The fact this cafeteria is offered for free doesn’t make it run into ground and disappear.  Instead, it has grown like wild flowers.  Many people who have visited the cafeteria spontaneously decided to take the concept and transfer them elsewhere.  There is no central organization, no specific rule nor specific procedure to follow.  As long as there is an initiator, the idea would resonate with many people.  Some donate store space, some donate food and money, some donate kitchen equipment and utensils.  In the past 10 years, over 1000 Rain Flower Houses have sprouted in many cities around the country and beyond.  

For example, one young man from Malaysia, whose mother recently passed away and left him a small inheritance. He decided to turn this inheritance into the first Rain Flower House in his country.  This can honor his mother’s spirit and spread the idea of love of all lives and gratitude for all experiences.  Another volunteer who has operated one cafeteria for 3 years, decided to create a new one in another city.  Without extra cash but trusted his intuition, he took actions on his initiative while putting his expenses on his credit card.  As if the Universe is watching out for him, in 3 months of time, he found a store space, a whole team of local volunteers and donors to keep the new operation going independently.
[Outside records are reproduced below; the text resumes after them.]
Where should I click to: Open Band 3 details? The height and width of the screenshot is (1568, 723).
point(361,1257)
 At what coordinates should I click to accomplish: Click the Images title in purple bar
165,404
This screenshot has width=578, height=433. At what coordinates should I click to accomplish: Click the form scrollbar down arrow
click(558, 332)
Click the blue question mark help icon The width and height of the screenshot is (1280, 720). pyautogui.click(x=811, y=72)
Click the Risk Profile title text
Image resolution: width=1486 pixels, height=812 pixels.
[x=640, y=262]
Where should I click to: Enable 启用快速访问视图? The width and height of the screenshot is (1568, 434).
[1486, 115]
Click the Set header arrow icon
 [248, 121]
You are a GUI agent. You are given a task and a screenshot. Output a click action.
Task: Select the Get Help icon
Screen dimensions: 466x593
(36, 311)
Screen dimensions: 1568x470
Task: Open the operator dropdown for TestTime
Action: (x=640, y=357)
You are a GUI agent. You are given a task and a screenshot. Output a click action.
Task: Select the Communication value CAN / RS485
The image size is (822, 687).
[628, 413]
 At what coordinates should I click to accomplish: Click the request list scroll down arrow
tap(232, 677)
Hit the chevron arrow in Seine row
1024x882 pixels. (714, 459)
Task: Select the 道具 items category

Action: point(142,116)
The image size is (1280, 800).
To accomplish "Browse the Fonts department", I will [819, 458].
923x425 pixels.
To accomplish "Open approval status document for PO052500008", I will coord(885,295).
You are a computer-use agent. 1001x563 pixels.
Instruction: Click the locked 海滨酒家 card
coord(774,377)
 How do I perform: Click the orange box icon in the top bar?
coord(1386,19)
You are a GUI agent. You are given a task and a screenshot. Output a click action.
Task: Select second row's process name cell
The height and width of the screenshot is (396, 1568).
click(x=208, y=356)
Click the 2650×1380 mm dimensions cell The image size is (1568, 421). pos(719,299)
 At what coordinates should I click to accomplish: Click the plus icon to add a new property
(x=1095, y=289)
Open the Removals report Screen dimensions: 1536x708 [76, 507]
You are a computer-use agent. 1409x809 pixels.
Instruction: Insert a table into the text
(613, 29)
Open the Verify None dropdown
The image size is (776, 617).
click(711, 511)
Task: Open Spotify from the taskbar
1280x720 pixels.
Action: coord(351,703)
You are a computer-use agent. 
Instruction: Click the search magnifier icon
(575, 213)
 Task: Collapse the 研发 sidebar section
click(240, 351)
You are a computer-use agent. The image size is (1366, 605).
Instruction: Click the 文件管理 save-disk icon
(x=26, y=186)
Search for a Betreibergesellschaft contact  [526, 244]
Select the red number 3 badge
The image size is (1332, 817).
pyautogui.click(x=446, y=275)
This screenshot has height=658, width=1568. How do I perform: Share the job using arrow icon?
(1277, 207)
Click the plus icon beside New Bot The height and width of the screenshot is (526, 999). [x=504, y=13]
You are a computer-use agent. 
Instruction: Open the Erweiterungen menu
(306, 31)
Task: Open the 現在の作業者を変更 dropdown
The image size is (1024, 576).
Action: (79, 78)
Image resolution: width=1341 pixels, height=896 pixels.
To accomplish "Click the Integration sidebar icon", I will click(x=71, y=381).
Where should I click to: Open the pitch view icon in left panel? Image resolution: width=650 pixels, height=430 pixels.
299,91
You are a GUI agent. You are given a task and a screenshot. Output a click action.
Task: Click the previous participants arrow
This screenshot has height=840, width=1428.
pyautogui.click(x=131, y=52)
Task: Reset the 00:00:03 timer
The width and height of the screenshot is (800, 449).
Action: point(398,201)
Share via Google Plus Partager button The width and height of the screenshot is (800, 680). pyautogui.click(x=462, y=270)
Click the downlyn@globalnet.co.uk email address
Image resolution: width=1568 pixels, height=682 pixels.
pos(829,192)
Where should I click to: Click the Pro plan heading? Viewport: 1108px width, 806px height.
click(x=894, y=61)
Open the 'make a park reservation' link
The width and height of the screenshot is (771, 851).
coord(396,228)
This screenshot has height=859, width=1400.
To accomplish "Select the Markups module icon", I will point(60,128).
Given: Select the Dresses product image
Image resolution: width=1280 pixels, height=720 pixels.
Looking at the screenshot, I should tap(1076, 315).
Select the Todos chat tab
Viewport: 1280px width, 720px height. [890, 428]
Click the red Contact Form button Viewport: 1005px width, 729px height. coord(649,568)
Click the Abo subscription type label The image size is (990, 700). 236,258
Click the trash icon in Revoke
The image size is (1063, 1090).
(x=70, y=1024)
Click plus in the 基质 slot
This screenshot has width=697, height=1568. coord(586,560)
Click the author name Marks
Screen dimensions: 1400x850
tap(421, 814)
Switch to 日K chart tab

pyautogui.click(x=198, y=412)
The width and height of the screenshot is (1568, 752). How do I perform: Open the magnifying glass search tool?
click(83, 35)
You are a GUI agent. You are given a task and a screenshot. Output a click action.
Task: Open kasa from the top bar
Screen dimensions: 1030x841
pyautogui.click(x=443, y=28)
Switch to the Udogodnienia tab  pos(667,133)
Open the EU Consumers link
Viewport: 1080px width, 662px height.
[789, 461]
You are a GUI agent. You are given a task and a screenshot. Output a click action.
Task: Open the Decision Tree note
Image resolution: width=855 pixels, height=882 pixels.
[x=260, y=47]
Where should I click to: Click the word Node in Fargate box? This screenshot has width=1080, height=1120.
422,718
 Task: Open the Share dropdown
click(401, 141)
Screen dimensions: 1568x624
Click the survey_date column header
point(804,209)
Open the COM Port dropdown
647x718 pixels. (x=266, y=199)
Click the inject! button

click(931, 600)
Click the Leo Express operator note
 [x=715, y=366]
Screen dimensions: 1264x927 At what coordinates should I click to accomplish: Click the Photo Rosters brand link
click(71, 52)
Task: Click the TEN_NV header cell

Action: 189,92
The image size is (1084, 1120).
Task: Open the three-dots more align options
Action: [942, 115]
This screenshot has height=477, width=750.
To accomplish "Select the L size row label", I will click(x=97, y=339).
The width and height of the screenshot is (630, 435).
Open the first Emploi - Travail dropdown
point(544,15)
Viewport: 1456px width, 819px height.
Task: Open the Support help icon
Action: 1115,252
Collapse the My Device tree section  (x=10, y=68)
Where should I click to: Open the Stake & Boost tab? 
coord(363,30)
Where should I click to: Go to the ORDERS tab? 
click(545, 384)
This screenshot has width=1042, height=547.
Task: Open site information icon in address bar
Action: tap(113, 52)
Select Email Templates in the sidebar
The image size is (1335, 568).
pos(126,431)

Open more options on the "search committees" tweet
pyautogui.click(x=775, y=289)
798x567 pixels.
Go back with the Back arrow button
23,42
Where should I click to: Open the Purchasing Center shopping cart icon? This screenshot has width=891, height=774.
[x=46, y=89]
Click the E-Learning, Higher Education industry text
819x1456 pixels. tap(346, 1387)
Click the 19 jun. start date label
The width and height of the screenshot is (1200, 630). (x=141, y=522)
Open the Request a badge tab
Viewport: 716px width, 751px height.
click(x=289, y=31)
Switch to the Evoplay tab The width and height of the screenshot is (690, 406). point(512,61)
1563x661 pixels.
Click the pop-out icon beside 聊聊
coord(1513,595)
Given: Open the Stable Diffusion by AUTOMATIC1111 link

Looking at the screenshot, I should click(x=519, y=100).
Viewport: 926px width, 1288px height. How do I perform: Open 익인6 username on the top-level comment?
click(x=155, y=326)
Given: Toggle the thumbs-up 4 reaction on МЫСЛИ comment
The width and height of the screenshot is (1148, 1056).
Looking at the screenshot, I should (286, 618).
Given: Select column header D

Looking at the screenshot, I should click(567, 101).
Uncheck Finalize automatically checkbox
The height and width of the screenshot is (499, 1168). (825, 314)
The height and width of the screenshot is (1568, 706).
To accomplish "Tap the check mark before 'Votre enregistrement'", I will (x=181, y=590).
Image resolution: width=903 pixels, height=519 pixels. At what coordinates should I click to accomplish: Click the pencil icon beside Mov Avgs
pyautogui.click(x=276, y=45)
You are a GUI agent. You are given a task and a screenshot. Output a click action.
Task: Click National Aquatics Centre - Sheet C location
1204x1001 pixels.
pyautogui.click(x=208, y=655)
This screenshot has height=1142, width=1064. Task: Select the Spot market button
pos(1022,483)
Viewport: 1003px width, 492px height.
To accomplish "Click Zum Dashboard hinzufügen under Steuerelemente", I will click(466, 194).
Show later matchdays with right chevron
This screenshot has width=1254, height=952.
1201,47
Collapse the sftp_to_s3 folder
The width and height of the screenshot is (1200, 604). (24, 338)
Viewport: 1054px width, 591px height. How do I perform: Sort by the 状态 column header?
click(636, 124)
Among the thousands of franchises, each operates differently, for example, some only serve customers over 70 years old.  Some would deliver free lunch to the old and sick to their houses.  Some are only for pick up and others come with dining rooms.  Some offer only lunch, others offer two or even three meals a day.  Now, the thousands of Rain Flower Houses provide nearly 200.000 free lunches on a daily basis.  Besides free lunches, each cafeteria serves as a place for experiencing positive human connections and a magnet for attracting generous and kind people.  Through experience, people understand that energy used to make deals externally can be better used on collaborations internally.  

What the Rain Flower Houses have showed us is this Universal truth: what can be priced are usually commodities. The most precious things in the world – love, gratitude, kindness and respect – are priceless.  Giving doesn’t make us poor. When we practice giving and gratitude, we will understand how wealthy and privileged we already are.  The more we give, the more we will receive. Life is magical when we know how to live it the right way.